_Data excerpts_

★ ★ ★

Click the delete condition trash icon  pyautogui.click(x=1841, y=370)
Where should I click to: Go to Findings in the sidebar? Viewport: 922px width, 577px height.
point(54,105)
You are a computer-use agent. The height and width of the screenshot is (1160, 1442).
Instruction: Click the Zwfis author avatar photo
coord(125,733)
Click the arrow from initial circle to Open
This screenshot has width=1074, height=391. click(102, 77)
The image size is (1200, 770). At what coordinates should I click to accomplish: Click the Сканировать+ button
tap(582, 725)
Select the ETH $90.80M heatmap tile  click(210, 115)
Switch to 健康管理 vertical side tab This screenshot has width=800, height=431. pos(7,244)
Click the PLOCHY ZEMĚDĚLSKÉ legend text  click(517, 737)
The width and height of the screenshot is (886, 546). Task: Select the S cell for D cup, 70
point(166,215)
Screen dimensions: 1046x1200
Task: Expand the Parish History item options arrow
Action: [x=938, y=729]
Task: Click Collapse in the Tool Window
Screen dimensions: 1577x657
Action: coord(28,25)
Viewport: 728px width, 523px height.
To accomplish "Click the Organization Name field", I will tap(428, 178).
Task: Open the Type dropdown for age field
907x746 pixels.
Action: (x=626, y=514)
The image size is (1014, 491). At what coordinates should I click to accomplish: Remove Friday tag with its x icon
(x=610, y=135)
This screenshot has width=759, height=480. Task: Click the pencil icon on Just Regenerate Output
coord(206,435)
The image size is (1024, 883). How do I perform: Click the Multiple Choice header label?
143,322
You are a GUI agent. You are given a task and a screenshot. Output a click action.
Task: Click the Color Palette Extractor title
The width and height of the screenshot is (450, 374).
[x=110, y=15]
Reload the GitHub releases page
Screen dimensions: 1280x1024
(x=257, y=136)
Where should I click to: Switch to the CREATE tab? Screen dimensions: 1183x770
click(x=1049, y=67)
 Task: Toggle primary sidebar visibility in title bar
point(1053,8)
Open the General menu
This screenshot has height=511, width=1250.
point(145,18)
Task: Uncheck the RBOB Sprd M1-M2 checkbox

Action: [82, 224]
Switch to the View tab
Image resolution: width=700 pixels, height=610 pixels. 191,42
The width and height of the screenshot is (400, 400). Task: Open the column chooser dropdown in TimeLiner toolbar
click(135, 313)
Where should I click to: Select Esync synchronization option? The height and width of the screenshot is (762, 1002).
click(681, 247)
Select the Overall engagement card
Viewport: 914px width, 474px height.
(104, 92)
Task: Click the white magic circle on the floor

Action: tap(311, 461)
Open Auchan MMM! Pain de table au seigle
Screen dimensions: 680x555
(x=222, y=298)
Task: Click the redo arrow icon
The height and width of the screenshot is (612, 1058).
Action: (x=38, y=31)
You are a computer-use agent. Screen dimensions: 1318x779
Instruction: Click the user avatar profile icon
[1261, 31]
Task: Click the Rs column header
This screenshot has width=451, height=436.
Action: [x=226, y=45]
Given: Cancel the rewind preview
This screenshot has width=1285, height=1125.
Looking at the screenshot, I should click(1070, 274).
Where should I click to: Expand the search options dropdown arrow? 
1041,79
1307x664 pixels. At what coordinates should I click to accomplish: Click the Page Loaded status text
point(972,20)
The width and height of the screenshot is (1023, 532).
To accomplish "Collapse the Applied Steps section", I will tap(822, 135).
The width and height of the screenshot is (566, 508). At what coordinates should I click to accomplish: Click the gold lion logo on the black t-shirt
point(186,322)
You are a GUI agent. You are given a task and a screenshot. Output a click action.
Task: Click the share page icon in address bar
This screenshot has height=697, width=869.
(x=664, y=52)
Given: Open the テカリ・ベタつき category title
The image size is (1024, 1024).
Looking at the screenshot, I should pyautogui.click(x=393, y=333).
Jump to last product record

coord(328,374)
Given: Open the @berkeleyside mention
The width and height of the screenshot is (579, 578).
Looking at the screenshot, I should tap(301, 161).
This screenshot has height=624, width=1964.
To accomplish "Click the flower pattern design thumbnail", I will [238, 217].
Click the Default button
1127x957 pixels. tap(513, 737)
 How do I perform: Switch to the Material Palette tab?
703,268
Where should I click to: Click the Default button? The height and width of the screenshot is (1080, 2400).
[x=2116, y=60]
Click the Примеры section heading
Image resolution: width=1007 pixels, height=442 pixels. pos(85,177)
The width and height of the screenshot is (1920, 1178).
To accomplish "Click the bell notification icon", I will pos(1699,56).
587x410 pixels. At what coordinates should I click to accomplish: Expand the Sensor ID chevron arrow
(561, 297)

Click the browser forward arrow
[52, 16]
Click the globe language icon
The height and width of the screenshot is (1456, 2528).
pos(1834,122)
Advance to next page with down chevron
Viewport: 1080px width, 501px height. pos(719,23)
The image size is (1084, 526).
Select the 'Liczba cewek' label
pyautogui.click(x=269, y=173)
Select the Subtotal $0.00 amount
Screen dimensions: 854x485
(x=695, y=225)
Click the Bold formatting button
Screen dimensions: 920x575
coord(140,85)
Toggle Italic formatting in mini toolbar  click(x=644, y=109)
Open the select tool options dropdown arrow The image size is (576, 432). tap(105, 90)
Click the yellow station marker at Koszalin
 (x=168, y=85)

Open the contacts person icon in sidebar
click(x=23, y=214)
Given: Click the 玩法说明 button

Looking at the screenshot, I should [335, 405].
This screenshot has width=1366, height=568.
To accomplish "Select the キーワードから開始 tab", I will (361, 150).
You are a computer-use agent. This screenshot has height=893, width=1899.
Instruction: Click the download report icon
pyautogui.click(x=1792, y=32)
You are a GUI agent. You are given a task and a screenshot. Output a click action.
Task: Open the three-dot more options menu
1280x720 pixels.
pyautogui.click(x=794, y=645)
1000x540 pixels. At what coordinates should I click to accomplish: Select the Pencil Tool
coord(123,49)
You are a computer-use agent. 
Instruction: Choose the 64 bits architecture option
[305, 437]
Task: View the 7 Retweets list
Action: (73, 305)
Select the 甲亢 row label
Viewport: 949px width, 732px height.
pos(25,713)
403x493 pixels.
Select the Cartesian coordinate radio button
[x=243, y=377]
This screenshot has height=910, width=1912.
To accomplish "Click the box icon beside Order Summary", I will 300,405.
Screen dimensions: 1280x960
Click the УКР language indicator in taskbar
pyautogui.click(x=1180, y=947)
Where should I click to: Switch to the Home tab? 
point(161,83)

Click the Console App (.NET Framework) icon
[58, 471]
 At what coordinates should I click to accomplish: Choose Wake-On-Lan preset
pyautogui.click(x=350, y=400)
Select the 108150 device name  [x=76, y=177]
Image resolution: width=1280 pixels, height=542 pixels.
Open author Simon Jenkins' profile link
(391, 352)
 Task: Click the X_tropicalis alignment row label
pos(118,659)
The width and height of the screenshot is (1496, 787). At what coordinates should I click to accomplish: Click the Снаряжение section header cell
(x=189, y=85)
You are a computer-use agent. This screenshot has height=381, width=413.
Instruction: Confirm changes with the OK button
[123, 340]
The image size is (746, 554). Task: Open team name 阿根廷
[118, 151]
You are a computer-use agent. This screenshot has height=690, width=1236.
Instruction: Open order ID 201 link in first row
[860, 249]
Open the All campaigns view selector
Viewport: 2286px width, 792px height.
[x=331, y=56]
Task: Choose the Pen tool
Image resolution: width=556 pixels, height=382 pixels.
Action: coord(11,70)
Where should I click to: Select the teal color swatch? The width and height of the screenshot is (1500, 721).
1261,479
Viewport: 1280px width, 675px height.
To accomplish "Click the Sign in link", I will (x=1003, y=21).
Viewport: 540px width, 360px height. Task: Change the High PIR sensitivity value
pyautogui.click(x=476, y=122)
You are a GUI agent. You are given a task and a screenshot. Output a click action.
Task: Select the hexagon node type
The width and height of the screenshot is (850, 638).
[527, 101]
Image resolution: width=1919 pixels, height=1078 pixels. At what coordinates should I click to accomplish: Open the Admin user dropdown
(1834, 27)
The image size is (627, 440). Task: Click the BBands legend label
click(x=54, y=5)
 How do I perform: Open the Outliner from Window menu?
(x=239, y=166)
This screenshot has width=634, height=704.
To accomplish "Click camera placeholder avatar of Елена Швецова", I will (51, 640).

★ ★ ★

_Task item_
Every line above that includes the word "Collapse" must appear in the answer.

_Answer box_
Task: Click Collapse in the Tool Window
To accomplish "Collapse the Applied Steps section", I will tap(822, 135).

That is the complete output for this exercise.